Words by Glenn Martinez
Photograhy by Jamie Barredo

Morning sunshine generously streams through a narrow door inside the home of 61-year-old
Lolita Lakbay-Rosales providing natural lighting while she moves in silent concentration over her labor. Her deft hands diligently shift the needle along the beginnings of a meticulously-embroidered piña fabric. In her living room, she is joined by other women from the neighborhood doing the same fine handiwork. They are all related by blood and by profession. They are the women embroiderers of Lumban.

Embroidery has thrived as a lively cottage industry in Lumban. Ask any of the women embroiderers how this needle craft was introduced to this lakeshore town of fishermen and farmers and nobody can give a definite history. Their answers would echo Lolita’s. “I’ve learned embroidery from my mother when I was 13. My mother learned it from my grandmother. I taught my daughters and my husband to do embroidery.”

Lolita’s husband, Apolinario Rosales, shares the daily labor by stretching gossamer cloth over a rectangular bamboo frame locally called a bastidor. The delicate fabric is cleaned with soap and water and whitened with starch before it is placed under the sun to dry.

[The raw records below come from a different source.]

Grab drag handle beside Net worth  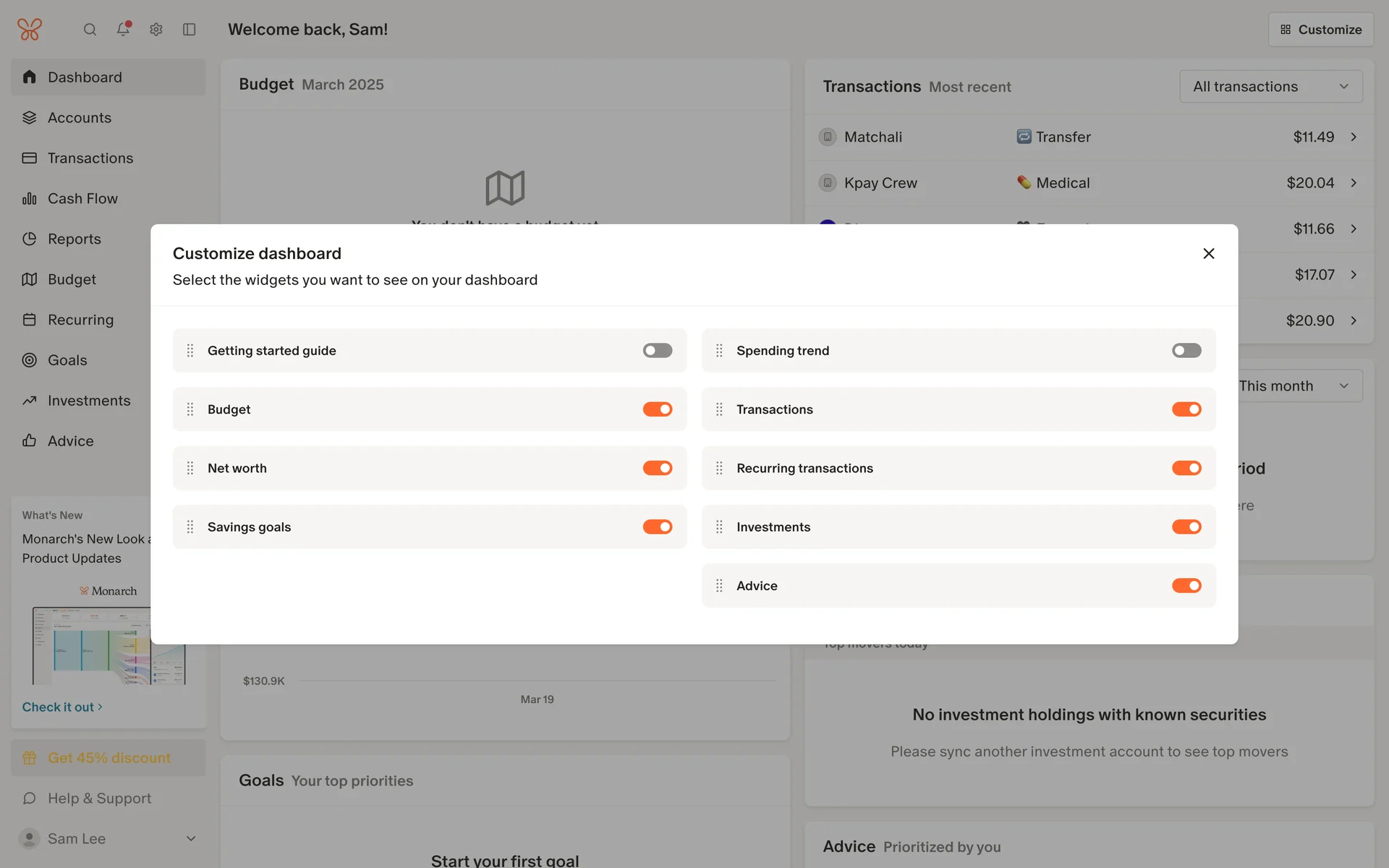(190, 468)
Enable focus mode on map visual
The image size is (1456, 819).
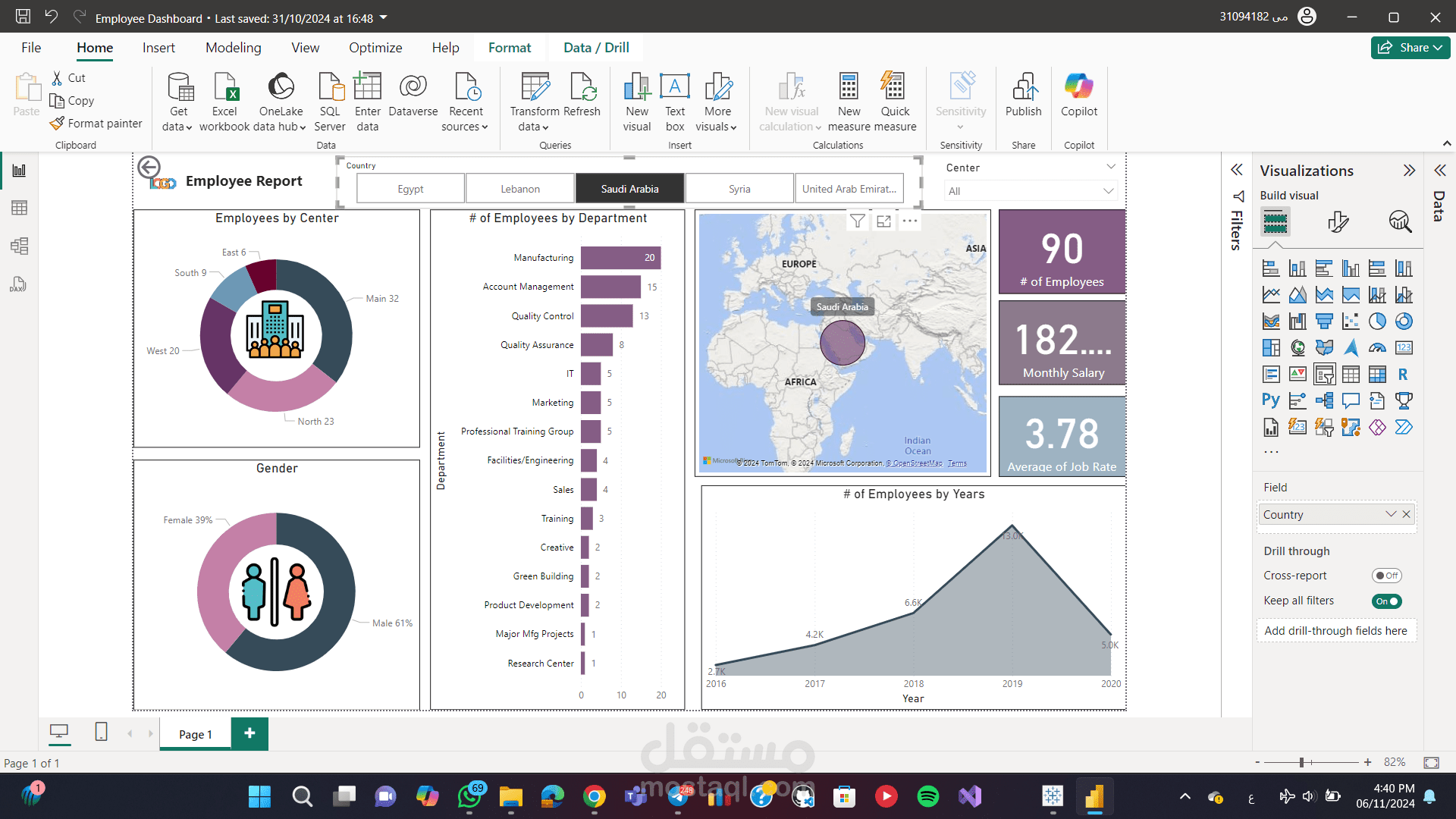pos(883,221)
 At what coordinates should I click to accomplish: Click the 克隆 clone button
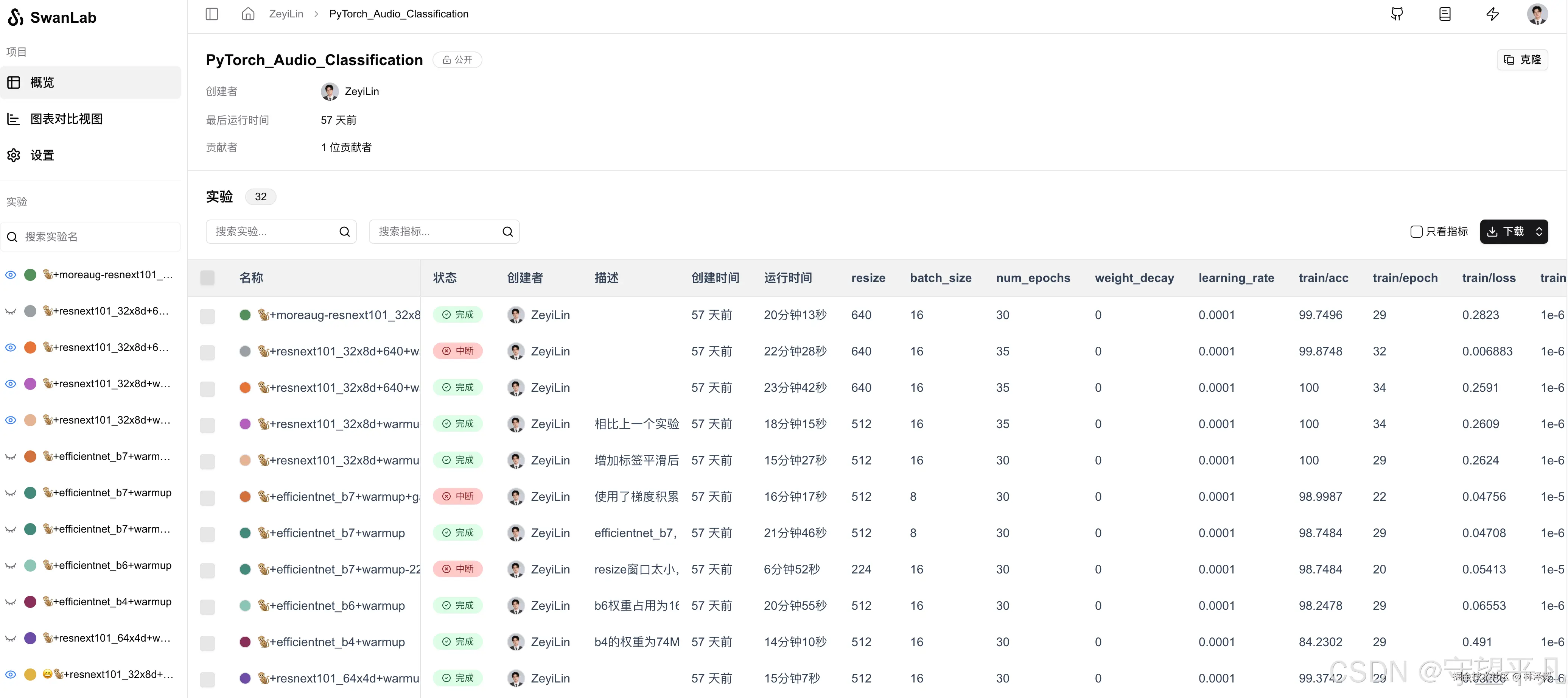1522,60
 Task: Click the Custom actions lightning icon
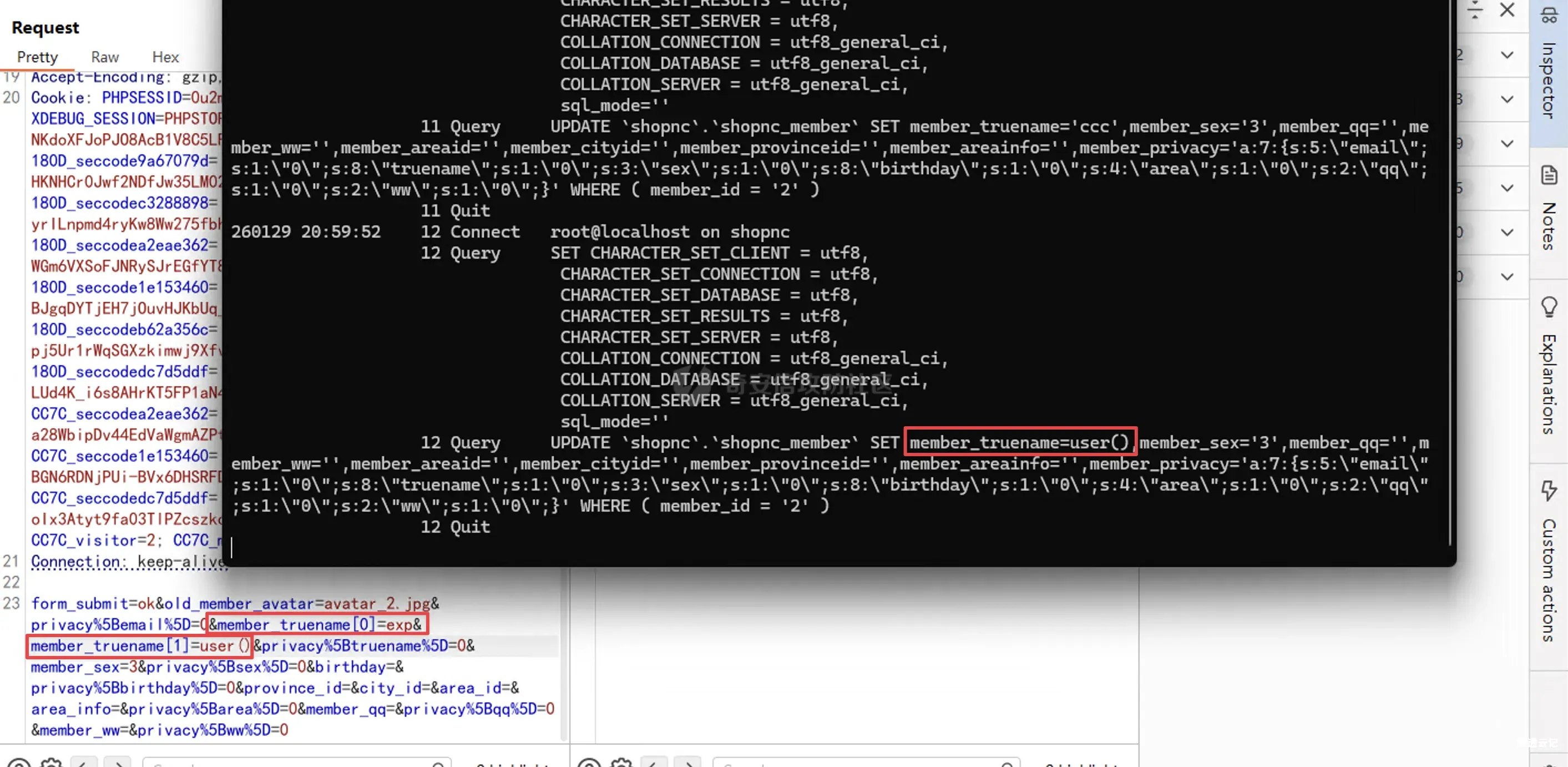pyautogui.click(x=1548, y=491)
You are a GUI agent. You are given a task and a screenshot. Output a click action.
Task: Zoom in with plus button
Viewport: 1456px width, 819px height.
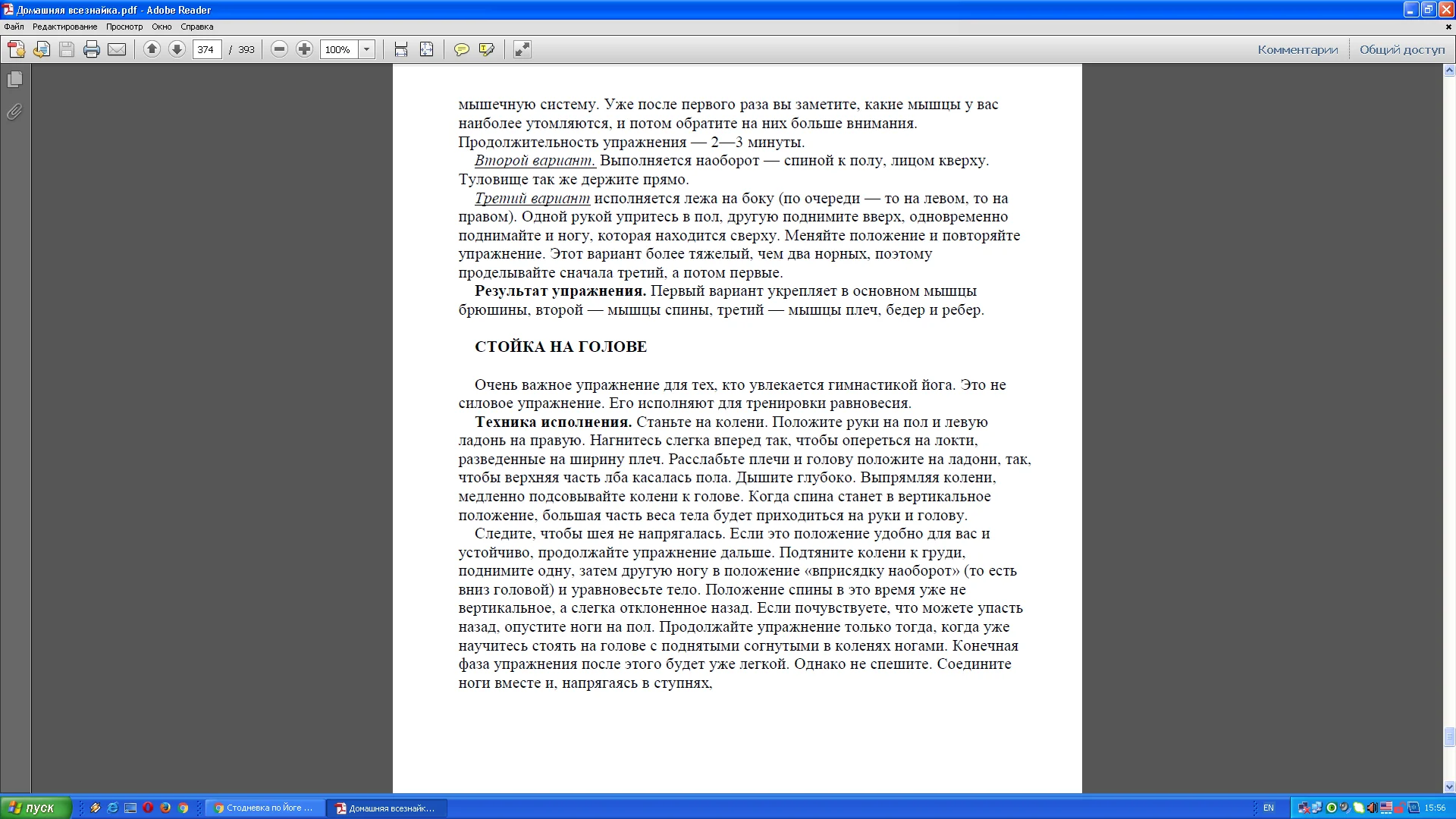click(304, 49)
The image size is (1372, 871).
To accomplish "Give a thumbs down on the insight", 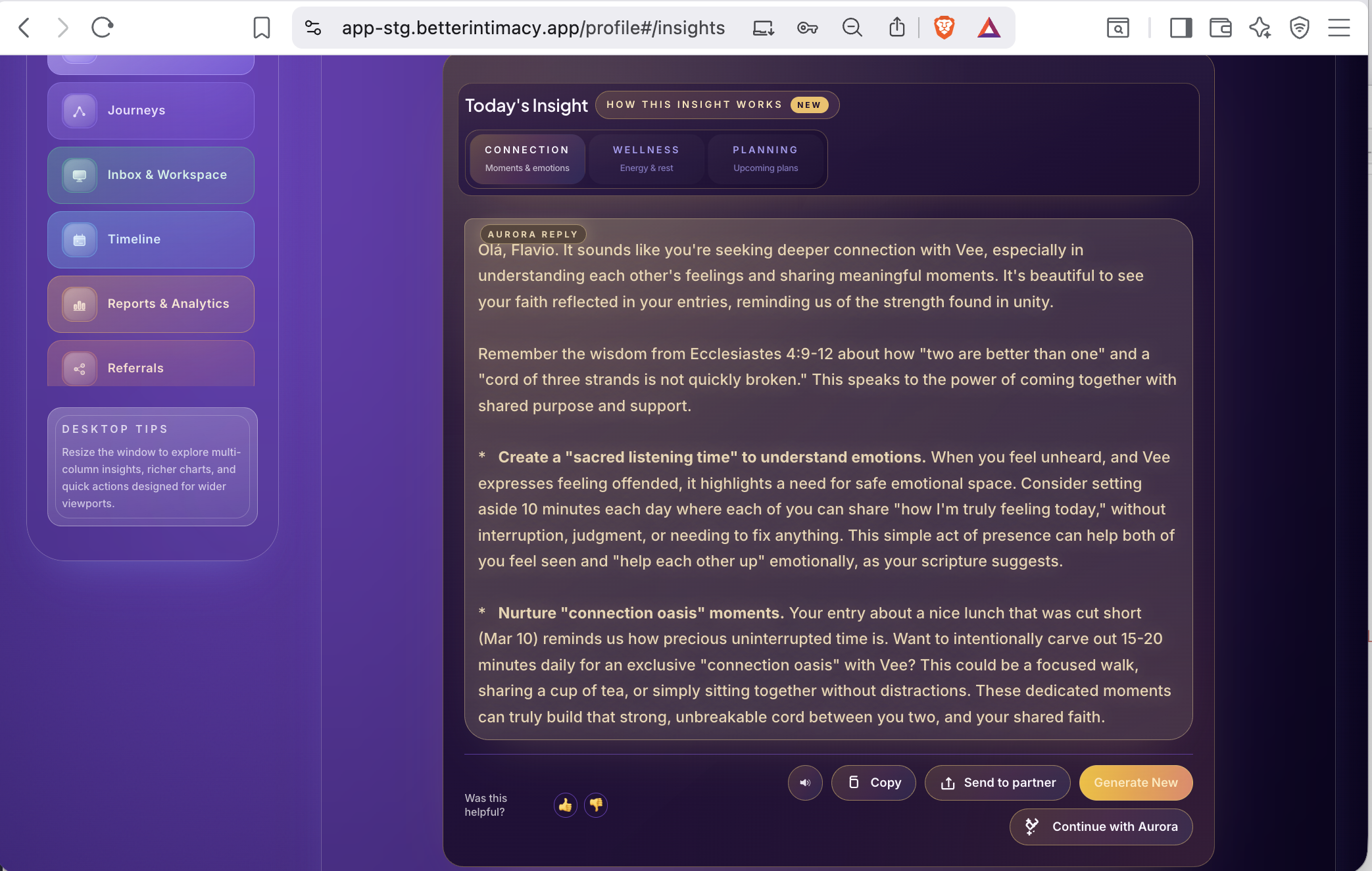I will pyautogui.click(x=596, y=805).
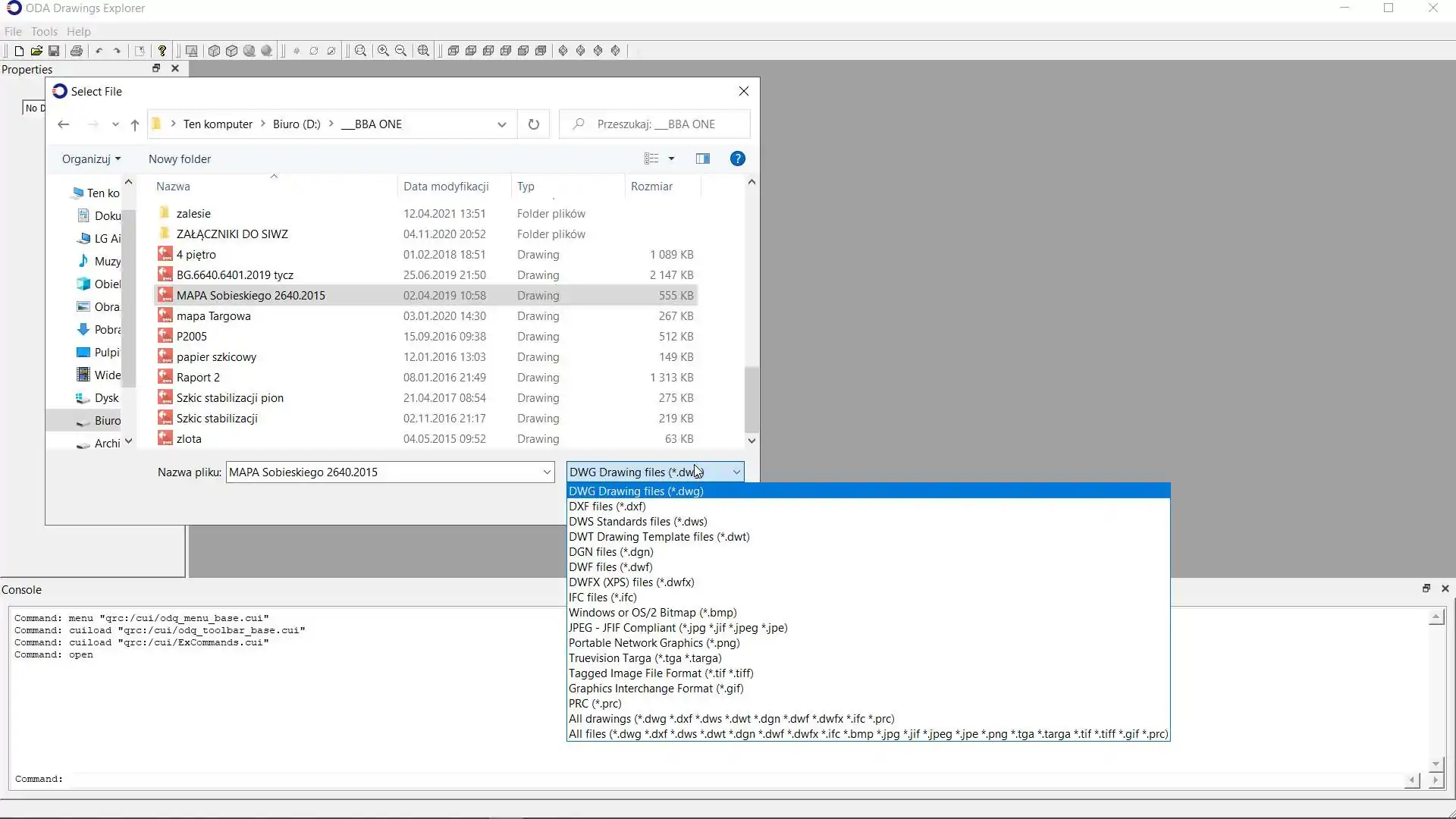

Like most family men in Lumban, Apolinario casts his net in the nearby lake for that first catch at dawn. In the afternoon, his coarsened fisherman hands balance a tambor, the round wooden stretcher where the piña fabric is stretched out as tight as a drum, while he intricately embroiders rosettes and floral patterns. Apolinario claims he learned embroidery by simply watching his wife Lolita. However, embroidery remains the turf of Lolita in the Rosales household. She is the only one who gives approval to Apolinario’s embroidery and provides directions on how to improve his style. As Lolita explains in jest “every man of the house in Lumban accepts this kind of set-up because in our town embroidery is king and we women are the queens.”